任务要求:
a – 根据下面这篇关于佛经西译的短文回答:
(i)西方对佛教的了解始于公元几世纪?
(ii)12世纪之前,西方的东方知识被什么人占有?
(iii)晚清以降,哪些国家的人士偷盗了敦煌遗书?
b – 输出下面这篇关于佛经西译的短文中介于“中国汉传佛教经籍的西方翻译史”与“传播佛法,西译佛经成果丰富。”之间的原文,两端包括在内。

------ 页面

大航海时代之前,全球交通极为不便,西方世界对于中国文明知之甚少,鲜有记述中国宗教之状况的记载。西方对佛教的了解,始于公元4世纪,亚历山大东征到印度,一批哲学家将佛教思想带回希腊。在12世纪之前的西方,东方知识皆被阿拉伯世界的旅行者占有,“欧西人几无直接传之者”。到了13世纪,先后有一批我们可以称作“游记汉学家”的欧洲人士来到中国,其中包括方济各会(Franciscan)的柏朗嘉宾(Jean Plano de Carpin)、鲁布鲁克(William of Rubruk)和马可波罗(Marco Polo)。这些人用口述的方式,塑造出以往欧洲人想象中的他乡,描绘出充满异域风情的九州大地。当然,他们也都关注到那时中国各地的宗教文化,对于包含佛教在内的各种中国本土宗教,都有一定的描述。

中国汉传佛教经籍的西方翻译史,又是怎样开始的呢?一方面,明末清初西方传教士在对接东西方文化方面较之前人会为自身正名而贬抑佛教,皆缘其宗教身份。他们欲了解对方,需从经籍比读入手,语言之隔则需假翻译之功。而佛经西译就肇始于此。鸦片战争前后,欧洲赴亚洲人士增多,其中有投机者、冒险者,亦不乏旅居官员或求新学者。后者久居东方使得学识经验兼备,返乡之后便开始“孵化”新学科,冠之以“东方学”“宗教学”之名,其学术由源语文献支撑,教学时则亟需译本文献,便助推了佛经西译。晚清以降,趁中华羸弱之时,英法日俄人士伺机偷盗敦煌遗书,致使文献流出,存于他乡。后来敦煌学形成,欧洲学者借此研探古代之中国,此亦促成佛经西译。“二战”以后,西欧、北美重视中国研究,普遍开设汉学研究的课程,其中关照佛教之学人翻译经籍,是欧美汉学研究的一条路径。另一方面,近代中国学人多有偏爱释家者,或有研习中国哲学思想者,兼通西文,欲会通中西,又自认为肩负着发扬文化之责任,他们都西译出大批经籍,贡献卓越,在中国翻译史留下了浓墨重彩的一笔。当代中国、日本、美国、欧洲,皆有一些专门的译经机构译经以弘扬汉传佛教之经义。其中海外有善男信女募捐成立出版单位着力推进译经事业。另有通晓西文之民间居士,虔诚礼佛,致力传播佛法,西译佛经成果丰富。

------------
------ 数据行

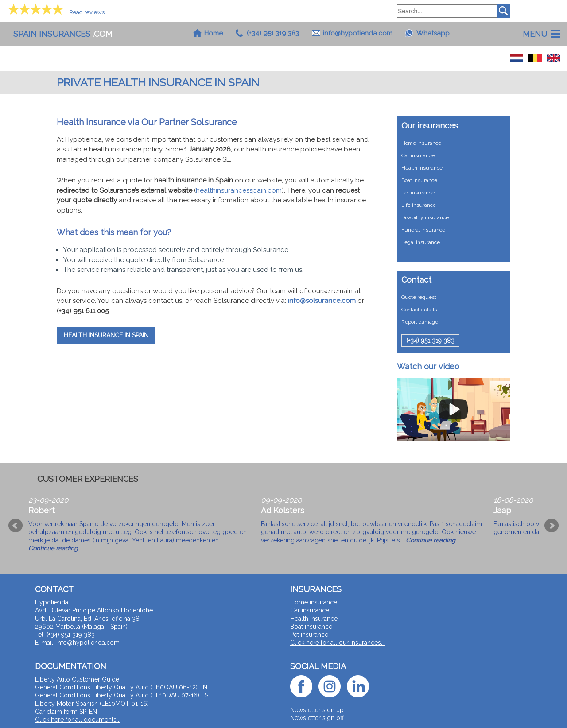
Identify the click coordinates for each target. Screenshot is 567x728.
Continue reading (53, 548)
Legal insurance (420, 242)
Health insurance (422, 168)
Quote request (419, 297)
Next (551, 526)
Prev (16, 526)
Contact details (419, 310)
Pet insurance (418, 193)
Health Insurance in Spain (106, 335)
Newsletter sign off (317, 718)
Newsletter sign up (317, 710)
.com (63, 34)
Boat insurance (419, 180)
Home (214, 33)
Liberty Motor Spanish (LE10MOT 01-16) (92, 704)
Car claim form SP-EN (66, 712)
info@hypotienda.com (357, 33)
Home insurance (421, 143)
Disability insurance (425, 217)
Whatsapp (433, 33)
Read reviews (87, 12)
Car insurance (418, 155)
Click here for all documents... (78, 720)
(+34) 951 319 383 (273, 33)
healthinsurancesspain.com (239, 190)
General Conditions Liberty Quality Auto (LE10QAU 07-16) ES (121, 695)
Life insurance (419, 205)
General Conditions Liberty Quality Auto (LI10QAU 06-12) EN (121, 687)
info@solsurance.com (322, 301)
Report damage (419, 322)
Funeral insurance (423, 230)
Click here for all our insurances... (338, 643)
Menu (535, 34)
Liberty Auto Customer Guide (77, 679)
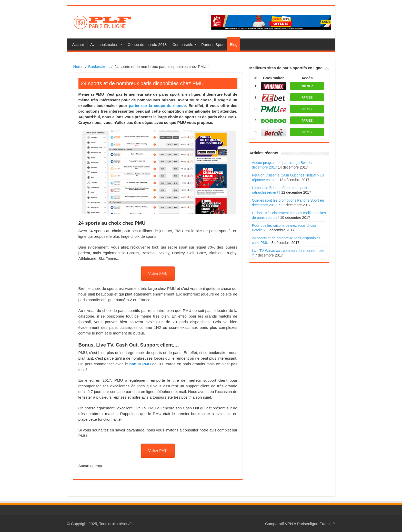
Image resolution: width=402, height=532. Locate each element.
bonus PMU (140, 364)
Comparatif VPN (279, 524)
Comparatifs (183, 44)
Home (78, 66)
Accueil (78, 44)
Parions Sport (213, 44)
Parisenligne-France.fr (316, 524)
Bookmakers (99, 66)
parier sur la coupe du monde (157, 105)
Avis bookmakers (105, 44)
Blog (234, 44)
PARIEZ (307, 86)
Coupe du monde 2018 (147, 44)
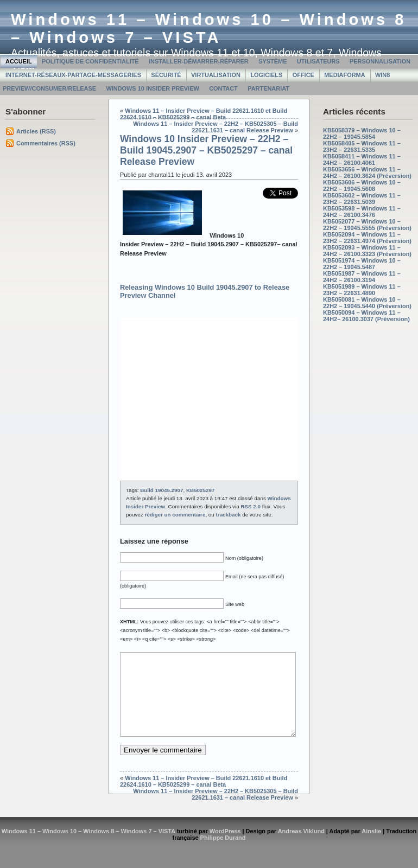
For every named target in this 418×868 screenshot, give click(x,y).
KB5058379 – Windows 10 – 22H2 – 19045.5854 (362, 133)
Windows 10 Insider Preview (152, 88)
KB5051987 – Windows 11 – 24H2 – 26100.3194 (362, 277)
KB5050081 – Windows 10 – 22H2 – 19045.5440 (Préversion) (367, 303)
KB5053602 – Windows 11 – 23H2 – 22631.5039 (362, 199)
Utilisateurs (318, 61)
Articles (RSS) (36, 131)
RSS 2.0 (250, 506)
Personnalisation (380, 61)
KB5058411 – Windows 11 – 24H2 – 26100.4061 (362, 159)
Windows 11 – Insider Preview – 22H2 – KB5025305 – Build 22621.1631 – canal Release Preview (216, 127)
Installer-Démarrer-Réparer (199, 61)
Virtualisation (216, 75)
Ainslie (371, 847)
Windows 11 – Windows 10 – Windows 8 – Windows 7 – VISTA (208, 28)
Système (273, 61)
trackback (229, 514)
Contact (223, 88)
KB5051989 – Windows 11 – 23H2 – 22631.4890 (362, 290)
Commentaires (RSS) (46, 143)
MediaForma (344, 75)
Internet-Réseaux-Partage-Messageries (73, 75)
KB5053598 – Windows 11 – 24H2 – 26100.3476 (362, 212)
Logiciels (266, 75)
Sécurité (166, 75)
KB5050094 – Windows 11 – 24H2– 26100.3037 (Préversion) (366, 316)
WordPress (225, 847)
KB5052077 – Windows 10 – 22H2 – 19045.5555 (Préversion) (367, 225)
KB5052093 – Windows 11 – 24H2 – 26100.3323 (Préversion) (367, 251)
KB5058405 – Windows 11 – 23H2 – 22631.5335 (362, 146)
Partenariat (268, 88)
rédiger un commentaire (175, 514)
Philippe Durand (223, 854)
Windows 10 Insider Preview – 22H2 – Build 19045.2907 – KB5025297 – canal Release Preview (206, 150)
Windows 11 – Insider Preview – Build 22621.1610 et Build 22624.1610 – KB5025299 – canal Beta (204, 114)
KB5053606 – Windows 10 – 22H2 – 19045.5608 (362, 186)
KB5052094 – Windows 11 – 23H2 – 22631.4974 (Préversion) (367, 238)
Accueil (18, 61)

------------

参考答案:
a –
(i)公元4世纪。
(ii)阿拉伯世界的旅行者。
(iii)英、法、日、俄。

b –
中国汉传佛教经籍的西方翻译史,又是怎样开始的呢?一方面,明末清初西方传教士在对接东西方文化方面较之前人会为自身正名而贬抑佛教,皆缘其宗教身份。他们欲了解对方,需从经籍比读入手,语言之隔则需假翻译之功。而佛经西译就肇始于此。鸦片战争前后,欧洲赴亚洲人士增多,其中有投机者、冒险者,亦不乏旅居官员或求新学者。后者久居东方使得学识经验兼备,返乡之后便开始“孵化”新学科,冠之以“东方学”“宗教学”之名,其学术由源语文献支撑,教学时则亟需译本文献,便助推了佛经西译。晚清以降,趁中华羸弱之时,英法日俄人士伺机偷盗敦煌遗书,致使文献流出,存于他乡。后来敦煌学形成,欧洲学者借此研探古代之中国,此亦促成佛经西译。“二战”以后,西欧、北美重视中国研究,普遍开设汉学研究的课程,其中关照佛教之学人翻译经籍,是欧美汉学研究的一条路径。另一方面,近代中国学人多有偏爱释家者,或有研习中国哲学思想者,兼通西文,欲会通中西,又自认为肩负着发扬文化之责任,他们都西译出大批经籍,贡献卓越,在中国翻译史留下了浓墨重彩的一笔。当代中国、日本、美国、欧洲,皆有一些专门的译经机构译经以弘扬汉传佛教之经义。其中海外有善男信女募捐成立出版单位着力推进译经事业。另有通晓西文之民间居士,虔诚礼佛,致力传播佛法,西译佛经成果丰富。